– А вы чувствуете себя центром мира?
– Мы и есть центр. Нами сделаны величайшие открытия, познаны глубочайшие законы природы, созданы важнейшие и полезнейшие для людей машины. А ваша славянская леность приводит к тому, что вы можете сделать что-то стоящее только в отместку или кому-нибудь назло. – Немец усмехнулся, – Ну, назови, какое полезное приспособление или устройство изобретено в России?
Вагасков, на секунду задумавшись, усмехнулся вслед ему.
– В России, кажется, в 1904 году был изобретен пенный огнетушитель. Нам об этом говорили на спецкурсах комсостава.
– Что ж, более чем символично. Вы можете только тушить огонь, а не зажигать его.

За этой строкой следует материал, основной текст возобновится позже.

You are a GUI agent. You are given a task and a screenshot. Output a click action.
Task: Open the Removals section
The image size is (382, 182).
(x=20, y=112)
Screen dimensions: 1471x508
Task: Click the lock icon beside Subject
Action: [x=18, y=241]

– А может, кое-что лучше и потушить?
– Хочешь казаться мудрым? Опять это вечное ваше славянское обыкновение переводить все в нравственную плоскость – как будто вам выдан патент на нравственную чистоту. Но все суждения о том, что хорошо, а что плохо, относительны. Абсолютным является только воля. Вы не видите человека в его реальной сущности. Вместо этого вы выдумываете сказки о нем. Нравственно то, что я назвал нравственным. И безнравственно то, что я назвал безнравственным.
– Может быть, вы просто не умеете чувствовать?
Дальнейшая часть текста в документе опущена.